Now we know that $m_{eq} = volume \times normality$
Given here in the question
Normality of $NaOH$ = $0.5\,N$ , Volume of $NaOH$ = $100\,ml$
$m_{eq}$ of $NaOH$= $0.5 \times 100 = 50$
Normality of $HCl$= $1\,N$ , Volume of $HCl$ = $20\,ml$
$m_{eq}$ of $HCl$= $20 \times 1 = 20$
Normality of ${H_2}S{O_4}$= $3\,N$, Volume of ${H_2}S{O_4}$= $10\,ml$
$m_{eq}$ of ${H_2}S{O_4}$= $3 \times 10 = 30$
Now, $HCl$ and ${H_2}S{O_4}$ are acids in the given solution.
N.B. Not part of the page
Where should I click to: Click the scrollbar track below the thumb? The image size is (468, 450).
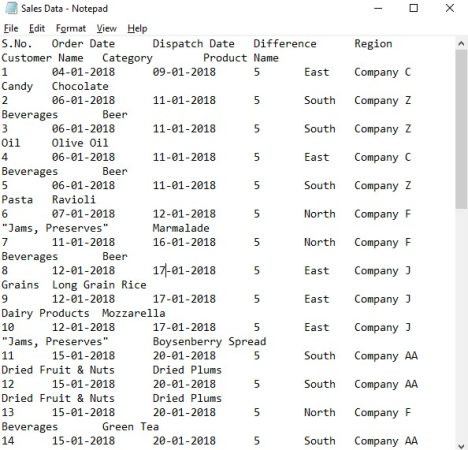461,325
So, on calculating total $m_{eq}$ of acids
Total $m_{eq}$ of acid = 20 + 30 = 50
And total $m_{eq}$ of base = 50
Since the $m_{eq}$ of acid and base are the same, hence all base has been neutralized by the acidic solution therefore the solution will be neutral.

Therefore, the correct option is C. Neutral

Note:
If the total $m_{eq}$ of acid will be more than base, then that solution would have been acidic in nature, on the other hand if the total $m_{eq}$ of base would be more than acid, then the solution would have been basic in nature.